**DATA TO PROCESS:**
* * * * * * * * *
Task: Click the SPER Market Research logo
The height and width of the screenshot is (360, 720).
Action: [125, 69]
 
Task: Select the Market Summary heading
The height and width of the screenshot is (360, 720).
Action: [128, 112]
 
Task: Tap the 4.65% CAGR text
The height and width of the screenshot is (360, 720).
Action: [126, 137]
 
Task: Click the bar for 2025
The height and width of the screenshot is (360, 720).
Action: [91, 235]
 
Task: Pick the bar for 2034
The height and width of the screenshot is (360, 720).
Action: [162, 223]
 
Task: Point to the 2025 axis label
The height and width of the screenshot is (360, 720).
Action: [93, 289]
* * * * * * * * *
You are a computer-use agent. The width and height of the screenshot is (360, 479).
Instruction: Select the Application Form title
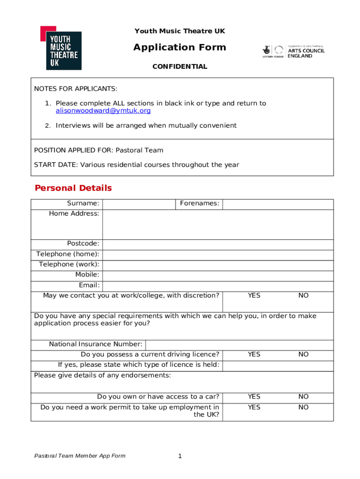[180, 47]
* * * * * * * * *
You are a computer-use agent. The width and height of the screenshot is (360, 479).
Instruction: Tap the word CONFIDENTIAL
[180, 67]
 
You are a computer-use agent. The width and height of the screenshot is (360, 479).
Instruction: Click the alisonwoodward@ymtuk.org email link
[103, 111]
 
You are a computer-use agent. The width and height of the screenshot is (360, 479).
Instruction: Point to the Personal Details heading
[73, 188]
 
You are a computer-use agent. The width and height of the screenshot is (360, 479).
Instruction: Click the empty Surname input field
* * * * * * * * *
From the line with "Task: Click the SPER Market Research logo" to the line with "Action: [93, 289]", rewrite the data with "bar" swapped for "column" and everything else left the same.

**COMPLETED EXERCISE:**
Task: Click the SPER Market Research logo
The height and width of the screenshot is (360, 720).
Action: [125, 69]
 
Task: Select the Market Summary heading
The height and width of the screenshot is (360, 720).
Action: [128, 112]
 
Task: Tap the 4.65% CAGR text
The height and width of the screenshot is (360, 720).
Action: [126, 137]
 
Task: Click the column for 2025
The height and width of the screenshot is (360, 720).
Action: [91, 235]
 
Task: Pick the column for 2034
The height and width of the screenshot is (360, 720).
Action: [162, 223]
 
Task: Point to the 2025 axis label
The height and width of the screenshot is (360, 720).
Action: [93, 289]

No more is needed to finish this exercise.